The best way to hear your story anew is to listen to somebody else read it.
I enjoyed that pleasure and privilege recently when Tantor/RB Media hired voice actor Paul Bellantoni to narrate my novel, “Splinter.”

“Splinter”—set in Norway—was my effort to capture and dramatize the popular rise of a stout resistance to fascism after Germany smacked the Norwegians with a full-on, blitzkrieg invasion in April of 1940.
My lengthy background in journalism drove me to render events in ‘Splinter’ as fact-based as I could, and also strive for verisimilitude in culture, religion, politics, weaponry, geography, architecture and even the weather amid that period. Naturally, I also hoped to make my story incredibly vivid, my main characters attractive and compelling, and their situation amazingly fraught.

Bellantoni brought to this table a keen and fresh perspective, as well as a gift for grasping the essential core of characters.
He made them spring to audio life by supplying a distinctive tone, unique pacing, and custom accent for each. Such a wizardly level of literary ventriloquism had convinced me that he was the proper guy for this job, right from the first moment I listened to his sound-sample from Tantor.
A SEAT AT THE FEET OF MY MUSES

Those who’ve read other issues of this newsletter already know I was raised in a small town at the edge of the Everglades. For quite some time, I thought the most powerful people around were our town’s storytellers. The main ones were: priests who thundered or coaxed or made pleas to us on Gospel grounds from their pulpits; a pair of matronly librarians who kept my book bag stuffed from week to week; and a mom who liked to sit me and my sibs by a fireplace in evenings to read us classics like “Tom Sawyer” and “My Friend Flicka.”

I noted early on that I loved feeling spellbound by words. Still, that wasn’t my sole interest; I also was fairly adept at math. Around fourth grade, I could perceive a fork would arrive quickly as I trod the path ahead. I could either emphasize a pursuit of the hard logic and pure precision of mathematics—which I guessed would eventually deliver me into some branch of the sciences. Or, I could focus on the soft logic and vague imputations of language, which initially seemed far less disciplined and rigorous. However, I did sense that such presumed deficits—oddly enough—made language more lifelike, and supplied better descriptions of the complex, contradictory human realities I saw churning around me.
What finally settled this matter was a vinyl album my oldest brother toted home from his high school library: a recording of actors Basil Rathbone and Vincent Price narrating the short stories of Edgar Allan Poe. This burst of expert storytelling floored me—literally. I’d get that album spinning on a turntable, lie down on a rug, close my eyes, and listen to the discs over and over. That is, till that tragic day came when my brother had to take the album back.

• [SUPPLIED INFORMATION]:
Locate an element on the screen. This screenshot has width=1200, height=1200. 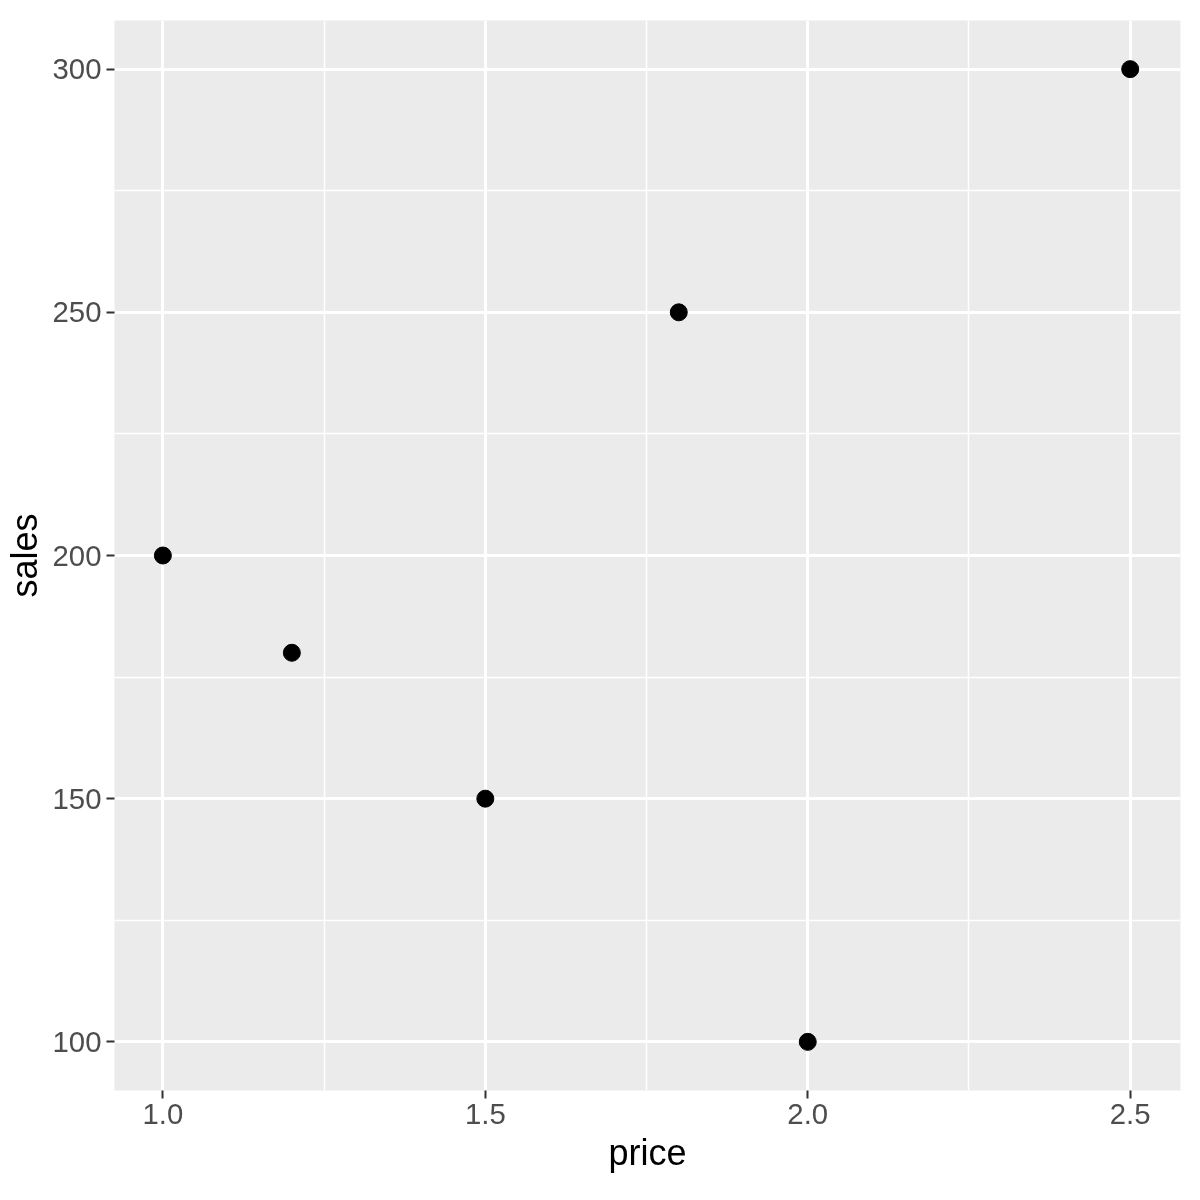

• [QUESTIONS]:
- a) In the newsletter piece about the novel "Splinter" above, set down everything from "What finally settled" down to "the album back." word for word.
- b) According to the newsletter piece about the novel "Splinter," which voice actor was hired to narrate it?

• [COMPLETED EXERCISE]:
- a)
What finally settled this matter was a vinyl album my oldest brother toted home from his high school library: a recording of actors Basil Rathbone and Vincent Price narrating the short stories of Edgar Allan Poe. This burst of expert storytelling floored me—literally. I’d get that album spinning on a turntable, lie down on a rug, close my eyes, and listen to the discs over and over. That is, till that tragic day came when my brother had to take the album back.

- b) Paul Bellantoni